ただ鳴り響くその音の源が気になってゆっくりと腰を上げたヴィヴィは、寝室からリビングのほうへとふらふらと歩いて行った。
リビングへと通じる書斎の、その開け放たれたままの扉の奥から、それは聞こえていた。
電話の音だとやっと気付いたヴィヴィは、一目散へその中へと駆けていく。
暗い書斎の中、シルバーの電話機の液晶部分が光っていた。
そこに浮かんでいたのは、見た事のない電話番号。
東京の何処かから掛けられているという事しか分からない、03から始まるそれ。
兄宛の電話に、自分が出る訳にもいかず。
別に出たくも無く。
ヴィヴィはゆっくりと踵を返すと、書斎を後にしようとした。
留守番電話の応答音の後に続いた、その躊躇いがちな声を耳にするまでは――。
『……ヴィクトリア……? いる……?』
「………………え?」
『……いるわけ、ないか……。
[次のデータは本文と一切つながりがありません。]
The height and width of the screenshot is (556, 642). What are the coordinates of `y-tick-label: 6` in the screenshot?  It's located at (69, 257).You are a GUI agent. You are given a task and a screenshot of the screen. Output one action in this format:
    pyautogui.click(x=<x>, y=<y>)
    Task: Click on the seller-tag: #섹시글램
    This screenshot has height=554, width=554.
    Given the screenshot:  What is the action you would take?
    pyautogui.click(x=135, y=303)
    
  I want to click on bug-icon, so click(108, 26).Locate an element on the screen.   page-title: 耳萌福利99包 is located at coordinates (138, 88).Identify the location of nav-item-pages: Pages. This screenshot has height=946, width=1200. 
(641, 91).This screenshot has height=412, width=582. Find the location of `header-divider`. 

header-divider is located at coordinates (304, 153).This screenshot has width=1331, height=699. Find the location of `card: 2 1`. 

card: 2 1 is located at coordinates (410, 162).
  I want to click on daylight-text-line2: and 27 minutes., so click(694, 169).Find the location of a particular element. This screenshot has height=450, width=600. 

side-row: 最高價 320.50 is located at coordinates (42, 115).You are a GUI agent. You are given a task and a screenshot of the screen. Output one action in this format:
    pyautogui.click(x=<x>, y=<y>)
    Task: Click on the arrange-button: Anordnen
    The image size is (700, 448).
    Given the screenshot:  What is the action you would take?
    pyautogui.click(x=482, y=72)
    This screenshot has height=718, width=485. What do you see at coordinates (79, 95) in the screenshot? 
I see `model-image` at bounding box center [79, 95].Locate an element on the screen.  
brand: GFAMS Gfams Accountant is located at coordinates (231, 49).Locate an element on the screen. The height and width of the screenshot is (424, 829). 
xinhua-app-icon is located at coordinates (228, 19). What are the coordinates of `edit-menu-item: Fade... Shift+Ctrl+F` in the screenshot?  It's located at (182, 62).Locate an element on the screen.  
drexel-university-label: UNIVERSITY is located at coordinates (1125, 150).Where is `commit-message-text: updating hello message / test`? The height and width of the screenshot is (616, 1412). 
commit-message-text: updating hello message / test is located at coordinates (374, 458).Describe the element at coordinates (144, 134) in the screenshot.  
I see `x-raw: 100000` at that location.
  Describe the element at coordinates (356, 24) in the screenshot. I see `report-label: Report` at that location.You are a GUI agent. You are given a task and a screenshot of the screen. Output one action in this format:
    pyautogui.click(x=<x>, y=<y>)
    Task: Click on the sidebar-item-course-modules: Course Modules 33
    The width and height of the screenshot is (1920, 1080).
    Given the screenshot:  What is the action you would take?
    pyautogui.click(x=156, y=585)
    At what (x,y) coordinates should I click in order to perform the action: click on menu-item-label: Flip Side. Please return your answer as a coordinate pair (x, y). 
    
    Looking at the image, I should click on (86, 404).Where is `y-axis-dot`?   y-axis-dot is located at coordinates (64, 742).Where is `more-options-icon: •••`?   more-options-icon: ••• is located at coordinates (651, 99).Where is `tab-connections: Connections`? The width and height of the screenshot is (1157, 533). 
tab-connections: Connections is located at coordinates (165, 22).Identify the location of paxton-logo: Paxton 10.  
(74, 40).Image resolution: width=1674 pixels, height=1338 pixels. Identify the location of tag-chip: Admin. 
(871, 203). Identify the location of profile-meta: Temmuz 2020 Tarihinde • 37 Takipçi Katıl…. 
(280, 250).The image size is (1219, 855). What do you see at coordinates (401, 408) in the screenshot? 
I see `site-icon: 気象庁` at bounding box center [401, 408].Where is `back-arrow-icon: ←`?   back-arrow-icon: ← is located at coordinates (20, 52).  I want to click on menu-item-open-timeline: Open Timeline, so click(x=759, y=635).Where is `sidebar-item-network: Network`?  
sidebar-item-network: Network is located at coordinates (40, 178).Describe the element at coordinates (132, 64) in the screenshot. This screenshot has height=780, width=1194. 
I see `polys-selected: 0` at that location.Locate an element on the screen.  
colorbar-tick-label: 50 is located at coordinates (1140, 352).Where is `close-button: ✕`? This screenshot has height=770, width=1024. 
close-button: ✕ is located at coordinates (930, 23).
もう、寝てるか……』
嘆息交じりの独り言を呟くその声は、兄のもので。
ヴィヴィは咄嗟に受話器を取ると、叫んでいた。
「お兄ちゃんっ!」
『……あ……、いた……』
拍子抜けしたようなその兄の声に、ヴィヴィは喚いた。
「おにいちゃんおにいちゃんおにいちゃぁんっ」
『ど、どうした……? 何かあったか?』
「お兄ちゃんが、いない……っ」
『は……?』
「お兄ちゃんが、おうちにいないんだもん……っ ふぇえええっ」
枯れ果てたと思った涙が、またぼろぼろと灰色の瞳から零れていく。
『はぁ~~!? だって俺、今、会社だし』
「………………へ?」
匠海のその説明に、ヴィヴィはだいぶ経ってから間抜けな声を上げた。
『今日は添い寝出来ないからと思って、電話してみれば……。はあ、まさかそんなに泣いているとは……』
呆れ果てた様なその声音に、ヴィヴィはそんなことよりも匠海の所在が気になっていた。
「……え……? か、会社……?」
『そうだよ。15分くらい前から、ずっとお前のスマホと部屋の電話に電話して、PCにもメールしたのに反応なくて。まさかと思って俺の部屋に電話したら……。まあ、捕まって良かったけど』
「……な、なんだぁ……」
匠海の説明に脱力したヴィヴィは、ぐったりと頭を落とした。